And an extended political deadlock between Senate Democrats and Republicans over the nomination of Hans von Spakovsky as Commissioner of the Federal Election Commission (FEC) has left the agency with only two members (two short of the majority required for formal action) in the heat of a highly contested presidential election.
Assessing how these developments have altered the regulatory regime and exploring how they might more dramatically reshape the role of money in elections are central to this issue of The Forum. I hope it might presage some cooling of the ideologically-charged and tendentious debates about campaign finance that have become so depressingly repetitive and sterile. Most of these debates revolve around the alleged objectives and consequences of the Bipartisan Campaign Reform Act of 2002, widely know as McCain-Feingold.
Let me be clear about my own perspective on this matter. McCain-Feingold was a very limited legislative initiative designed to restore the effectiveness and credibility of longstanding contribution limits and restrictions on the use of corporate and union treasury funds in federal elections. Its two major pillars – a ban on party soft money and the regulation of electioneering communications – were agnostic about the total amount of money raised and spent in federal elections even while the rhetoric of some of the bill’s supporters in Congress and outside reformers made clear they longed for a reduction in the money chase.
The ban on party soft money has been remarkably successful: parties and elected officials are out of the business of soliciting large unlimited contributions from corporations, unions, and individuals. For the most part, soft money contributions have not been diverted to outside groups. And the parties have adapted very well to a post-soft money world. They are today more significant players in the financing of presidential and congressional elections than they were before the enactment of McCain-Feingold.
The electioneering communications section of the law was limited to candidate-specific broadcast, cable and satellite communications to targeted audiences in close proximity to primary and general elections. Its purpose was to extend the existing prohibition on corporate and union expenditures on express advocacy to what had become its functional equivalent. McCain-Feingold left untouched the many avenues for campaigning available to corporations and unions not covered by the bright-line test for electioneering (or by the ban on party soft money).
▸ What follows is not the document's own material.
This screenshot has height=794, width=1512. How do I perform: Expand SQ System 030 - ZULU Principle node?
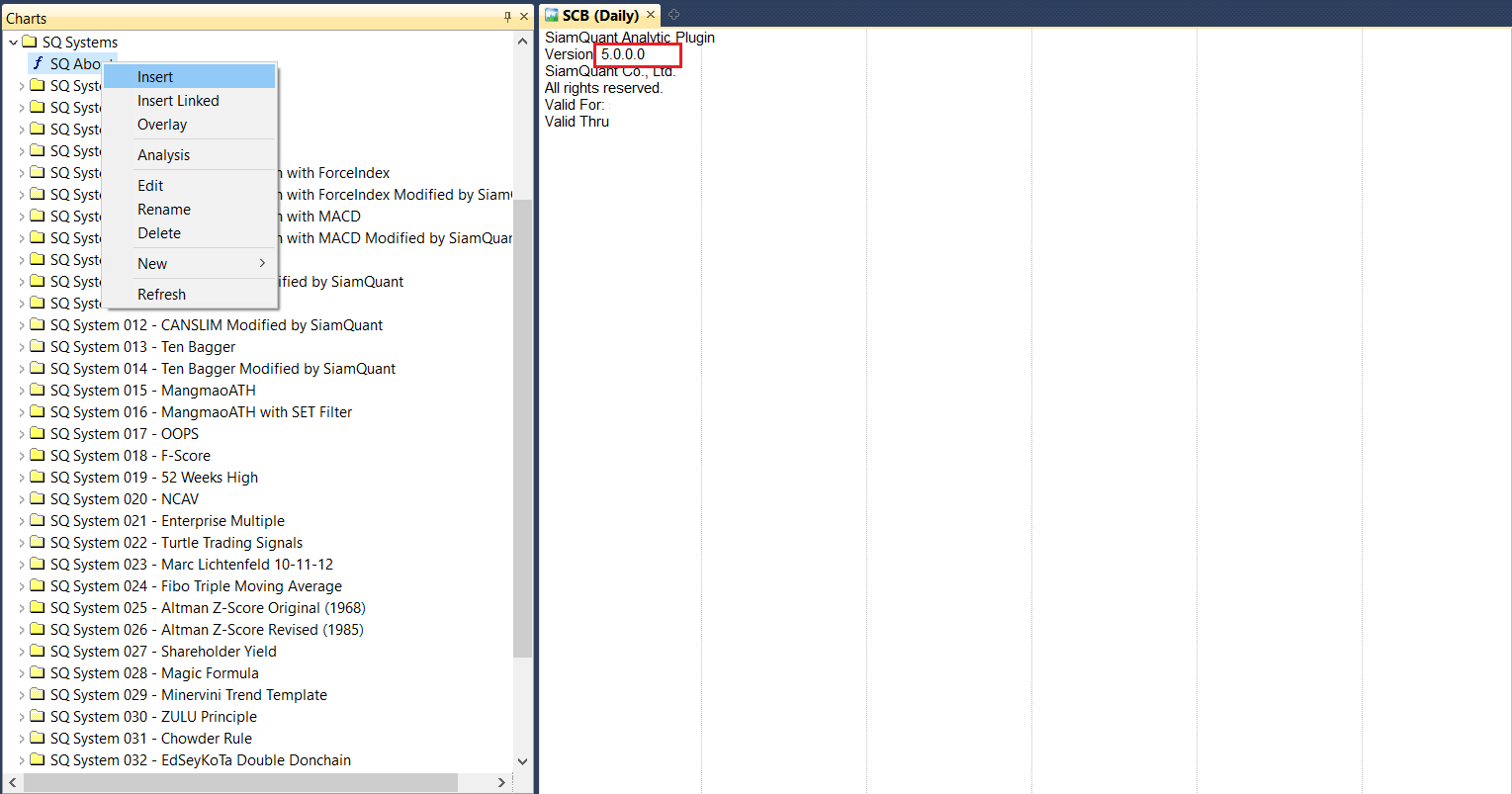pos(22,717)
The second pillar of McCain-Feingold also imposed no new restrictions on large individual donors. Pre-existing law set a limit of $5,000 for individual contributions to non-party political committees.
The electioneering provision of McCain-Feingold largely achieved the limited goal it set for itself, although that goal increasingly appears circumscribed by outside group activity unaddressed and unaffected by the law. Moreover, the successful as-applied challenge in FEC v. WRTL is likely to open new opportunities for candidate-specific advertising supported by corporations and unions (see the Briffault article in this issue).
Critics of McCain-Feingold clearly take a much less benign view of the law’s purposes and consequences. Their arguments sometimes emphasize the draconian reach and impact of the law, other times its ineffectualness and pattern of generating unintended negative consequences. Most prominent among the former is that campaign finance law, McCain-Feingold in particular, suppresses free speech. The argument is decidedly theoretical, not empirical. By virtually every indicator available – ads broadcast, dollars spent, the diversity of views expressed in all forms of campaign activity – political speech has been alive and well in the elections since the enactment of McCain-Feingold. Compared with most other democracies which routinely prohibit paid campaign ads, limit expenditures by parties and candidates, and ban independent expenditures by groups and individuals, free speech in this country is guaranteed by a powerful First Amendment. Repeated charges, by such serious analysts as columnists David Broder, Robert Samuelson and George Will, that McCain-Feingold imposes a reign of censorship rest on a house of cards. It is not surprising that campaign finance critics scrambled to put together a test case to bring an as-applied challenge since no real ones were available. Attorney James Bopp, Jr. searched nationally for groups that would be willing to run an appropriate ad and eventually struck pay dirt in Maine and Wisconsin. This was a perfectly legitimate legal strategy that proved successful but hardly evidence of the suppression of political speech.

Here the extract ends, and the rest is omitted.